Growing regulatory burdens and increased growth expectations have pushed Pharma and MedTech industries towards high-level consolidations as well as strategic outsourcing partnerships. These strategic moves have reduced costs, improved operational margins, increased flexibility, expanded their offerings, expanded geographical reach, and increased access to both broad and focused areas of expertise.
Strategic partnerships with CROs can of course carry risks, although history suggests that time to revenue, operational flexibility, and cost reductions far outweigh those risks over time. For example, companies should outsource to gain flexibility and expertise, but should not outsource to gain short-term savings or solve workflow/process problems.
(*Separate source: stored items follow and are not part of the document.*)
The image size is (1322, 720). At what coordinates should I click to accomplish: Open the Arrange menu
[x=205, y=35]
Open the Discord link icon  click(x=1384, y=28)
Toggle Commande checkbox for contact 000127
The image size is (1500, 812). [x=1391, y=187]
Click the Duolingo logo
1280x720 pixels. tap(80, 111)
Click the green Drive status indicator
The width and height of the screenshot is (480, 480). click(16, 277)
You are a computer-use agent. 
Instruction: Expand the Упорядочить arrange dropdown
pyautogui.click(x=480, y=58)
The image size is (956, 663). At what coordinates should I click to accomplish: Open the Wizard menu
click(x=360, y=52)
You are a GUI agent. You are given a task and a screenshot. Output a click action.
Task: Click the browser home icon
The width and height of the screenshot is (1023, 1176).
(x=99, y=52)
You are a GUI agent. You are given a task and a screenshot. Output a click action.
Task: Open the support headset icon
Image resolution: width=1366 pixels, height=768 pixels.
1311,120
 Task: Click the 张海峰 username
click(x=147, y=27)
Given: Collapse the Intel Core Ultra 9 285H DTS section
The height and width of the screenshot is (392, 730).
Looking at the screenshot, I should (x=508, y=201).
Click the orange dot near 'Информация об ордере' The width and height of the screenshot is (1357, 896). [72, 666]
The cheapest partner is not always the best; it is important to find potential partners with experience, longevity, and reputation. Choose relationships that suit your company’s strengths, and remember that good strategic partnering is centered on trust, which is built over time and grows as partnership solutions to innovation, cost, performance, and speed prove to be worthy. Set appropriate expectations and create key performance indexes (eg., trust, performance, quality, cost) that speak to shared vision and shared risk. Tactical outsourcing can create some simple efficiencies, and strategic outsourcing can redirect resources toward core competencies and strongest value-creation activities, but “transformational outsourcing” can redefine the way the business operates and can achieve rapid, sustainable improvements by taking advantage of innovation and evolving business models. The economic and regulatory pressures on industry are real, but the evolution toward strategic outsourcing partnerships will ultimately help industry bring bigger and better innovations to the marketplace in a more efficient and effective way.